Data provided.
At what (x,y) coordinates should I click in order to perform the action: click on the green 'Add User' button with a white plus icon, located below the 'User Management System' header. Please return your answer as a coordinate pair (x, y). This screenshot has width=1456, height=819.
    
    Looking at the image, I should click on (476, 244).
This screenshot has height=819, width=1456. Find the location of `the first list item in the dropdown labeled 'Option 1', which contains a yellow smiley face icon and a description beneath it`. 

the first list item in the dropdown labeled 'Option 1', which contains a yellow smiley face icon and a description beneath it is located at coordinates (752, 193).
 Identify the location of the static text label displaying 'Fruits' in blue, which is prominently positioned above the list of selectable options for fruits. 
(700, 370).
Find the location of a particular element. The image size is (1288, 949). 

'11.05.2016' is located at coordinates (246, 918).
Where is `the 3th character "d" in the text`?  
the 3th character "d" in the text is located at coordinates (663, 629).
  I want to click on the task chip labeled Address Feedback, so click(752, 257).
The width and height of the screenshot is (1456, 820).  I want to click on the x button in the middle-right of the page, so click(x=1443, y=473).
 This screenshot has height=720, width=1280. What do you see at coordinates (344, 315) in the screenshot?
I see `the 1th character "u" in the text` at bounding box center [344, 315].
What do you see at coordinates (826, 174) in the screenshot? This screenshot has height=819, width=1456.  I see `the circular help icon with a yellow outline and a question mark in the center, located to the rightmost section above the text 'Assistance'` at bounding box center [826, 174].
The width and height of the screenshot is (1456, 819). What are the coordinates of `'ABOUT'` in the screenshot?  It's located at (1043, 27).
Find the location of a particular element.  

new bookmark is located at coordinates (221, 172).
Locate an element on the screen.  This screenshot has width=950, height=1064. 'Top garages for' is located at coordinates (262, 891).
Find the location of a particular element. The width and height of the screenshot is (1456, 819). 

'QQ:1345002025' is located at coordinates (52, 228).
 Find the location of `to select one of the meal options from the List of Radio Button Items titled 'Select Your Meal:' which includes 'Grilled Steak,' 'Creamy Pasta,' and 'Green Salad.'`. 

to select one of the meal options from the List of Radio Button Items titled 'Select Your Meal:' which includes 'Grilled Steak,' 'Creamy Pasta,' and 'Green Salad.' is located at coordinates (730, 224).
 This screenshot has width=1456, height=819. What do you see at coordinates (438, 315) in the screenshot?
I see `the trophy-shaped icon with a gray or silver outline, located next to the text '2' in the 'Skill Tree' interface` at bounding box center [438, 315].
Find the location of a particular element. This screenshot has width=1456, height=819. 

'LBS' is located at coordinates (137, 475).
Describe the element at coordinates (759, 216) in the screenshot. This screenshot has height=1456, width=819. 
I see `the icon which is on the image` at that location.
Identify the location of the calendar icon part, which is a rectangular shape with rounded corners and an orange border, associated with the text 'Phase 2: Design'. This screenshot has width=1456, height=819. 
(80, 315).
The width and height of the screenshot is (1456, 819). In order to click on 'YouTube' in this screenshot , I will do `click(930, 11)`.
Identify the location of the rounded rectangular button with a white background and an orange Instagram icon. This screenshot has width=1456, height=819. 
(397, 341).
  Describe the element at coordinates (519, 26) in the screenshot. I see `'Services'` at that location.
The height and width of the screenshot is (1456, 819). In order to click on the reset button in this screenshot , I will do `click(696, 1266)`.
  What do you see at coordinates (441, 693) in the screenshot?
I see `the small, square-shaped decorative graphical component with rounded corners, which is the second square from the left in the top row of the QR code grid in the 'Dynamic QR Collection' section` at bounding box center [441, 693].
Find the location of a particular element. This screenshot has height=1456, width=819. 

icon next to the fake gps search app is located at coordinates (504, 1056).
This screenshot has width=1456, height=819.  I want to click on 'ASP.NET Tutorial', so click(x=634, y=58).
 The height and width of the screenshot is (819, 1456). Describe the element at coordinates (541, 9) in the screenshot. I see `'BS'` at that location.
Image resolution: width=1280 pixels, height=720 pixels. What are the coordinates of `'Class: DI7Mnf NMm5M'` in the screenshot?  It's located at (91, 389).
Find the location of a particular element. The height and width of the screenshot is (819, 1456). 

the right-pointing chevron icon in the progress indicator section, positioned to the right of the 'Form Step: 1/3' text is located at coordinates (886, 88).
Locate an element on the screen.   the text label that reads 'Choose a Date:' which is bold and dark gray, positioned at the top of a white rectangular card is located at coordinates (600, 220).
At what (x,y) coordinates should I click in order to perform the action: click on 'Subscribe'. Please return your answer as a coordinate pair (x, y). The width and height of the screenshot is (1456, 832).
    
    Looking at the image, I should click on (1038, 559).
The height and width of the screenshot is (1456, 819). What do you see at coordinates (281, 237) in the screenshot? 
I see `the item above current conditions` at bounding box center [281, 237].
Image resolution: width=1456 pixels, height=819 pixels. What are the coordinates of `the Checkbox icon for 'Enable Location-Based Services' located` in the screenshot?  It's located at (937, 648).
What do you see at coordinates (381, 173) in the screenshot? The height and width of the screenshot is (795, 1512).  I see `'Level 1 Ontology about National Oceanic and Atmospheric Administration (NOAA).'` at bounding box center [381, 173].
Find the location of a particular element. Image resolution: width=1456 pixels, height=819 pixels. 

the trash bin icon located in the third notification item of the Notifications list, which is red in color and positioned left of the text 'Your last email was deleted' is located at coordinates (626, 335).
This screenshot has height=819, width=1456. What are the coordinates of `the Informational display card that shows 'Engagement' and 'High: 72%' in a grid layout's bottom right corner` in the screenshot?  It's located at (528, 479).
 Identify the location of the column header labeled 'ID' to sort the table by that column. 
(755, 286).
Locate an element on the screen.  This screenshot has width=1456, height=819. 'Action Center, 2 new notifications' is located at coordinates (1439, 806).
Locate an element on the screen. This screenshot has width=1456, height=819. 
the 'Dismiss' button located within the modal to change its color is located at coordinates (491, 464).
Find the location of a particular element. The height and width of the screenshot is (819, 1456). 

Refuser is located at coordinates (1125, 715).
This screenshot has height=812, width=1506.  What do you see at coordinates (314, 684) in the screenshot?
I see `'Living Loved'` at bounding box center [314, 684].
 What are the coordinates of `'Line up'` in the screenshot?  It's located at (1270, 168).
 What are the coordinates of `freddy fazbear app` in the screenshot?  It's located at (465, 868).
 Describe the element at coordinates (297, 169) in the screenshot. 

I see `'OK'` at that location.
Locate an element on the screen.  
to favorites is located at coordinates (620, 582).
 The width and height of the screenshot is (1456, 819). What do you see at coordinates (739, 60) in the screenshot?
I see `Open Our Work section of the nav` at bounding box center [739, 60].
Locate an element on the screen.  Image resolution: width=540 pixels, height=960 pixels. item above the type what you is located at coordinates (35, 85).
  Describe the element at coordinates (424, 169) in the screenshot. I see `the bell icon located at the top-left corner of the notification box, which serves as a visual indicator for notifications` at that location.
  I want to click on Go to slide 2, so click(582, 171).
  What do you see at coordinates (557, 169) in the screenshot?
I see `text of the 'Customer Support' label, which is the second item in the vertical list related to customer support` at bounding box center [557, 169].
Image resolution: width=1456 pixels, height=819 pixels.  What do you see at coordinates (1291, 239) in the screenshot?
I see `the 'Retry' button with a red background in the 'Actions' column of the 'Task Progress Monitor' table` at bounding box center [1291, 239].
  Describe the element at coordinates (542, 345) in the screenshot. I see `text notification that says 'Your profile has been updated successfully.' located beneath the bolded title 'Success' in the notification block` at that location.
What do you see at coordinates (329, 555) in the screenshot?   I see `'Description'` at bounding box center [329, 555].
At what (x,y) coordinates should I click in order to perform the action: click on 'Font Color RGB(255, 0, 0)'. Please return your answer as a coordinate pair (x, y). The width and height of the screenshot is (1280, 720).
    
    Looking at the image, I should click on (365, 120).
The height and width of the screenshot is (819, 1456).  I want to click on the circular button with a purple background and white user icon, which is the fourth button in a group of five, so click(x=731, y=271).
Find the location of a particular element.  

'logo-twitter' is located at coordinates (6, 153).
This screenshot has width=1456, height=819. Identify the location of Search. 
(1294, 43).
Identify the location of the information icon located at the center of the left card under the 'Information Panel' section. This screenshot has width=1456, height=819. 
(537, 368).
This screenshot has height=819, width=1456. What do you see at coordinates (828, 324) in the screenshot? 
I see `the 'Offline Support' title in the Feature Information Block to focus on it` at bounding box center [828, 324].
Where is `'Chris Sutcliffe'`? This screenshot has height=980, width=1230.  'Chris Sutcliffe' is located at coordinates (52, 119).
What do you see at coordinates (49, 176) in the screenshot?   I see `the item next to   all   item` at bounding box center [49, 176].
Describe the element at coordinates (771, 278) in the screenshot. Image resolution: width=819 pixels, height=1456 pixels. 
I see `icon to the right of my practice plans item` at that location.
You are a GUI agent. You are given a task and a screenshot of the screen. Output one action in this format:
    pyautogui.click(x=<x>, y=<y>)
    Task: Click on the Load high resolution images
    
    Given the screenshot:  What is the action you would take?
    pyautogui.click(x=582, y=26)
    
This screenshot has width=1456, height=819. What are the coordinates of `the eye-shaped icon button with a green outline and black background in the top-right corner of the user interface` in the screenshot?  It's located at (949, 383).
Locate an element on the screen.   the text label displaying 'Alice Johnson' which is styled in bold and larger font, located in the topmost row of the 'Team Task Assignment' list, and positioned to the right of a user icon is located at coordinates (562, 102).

What is asked. Print the lines of the listing above, from the line containing "Find the location of a particular element. The width" through the line containing "coordinates (52, 228).", both included, with no changes.

Full response.
Find the location of a particular element. The width and height of the screenshot is (1456, 819). 

'QQ:1345002025' is located at coordinates (52, 228).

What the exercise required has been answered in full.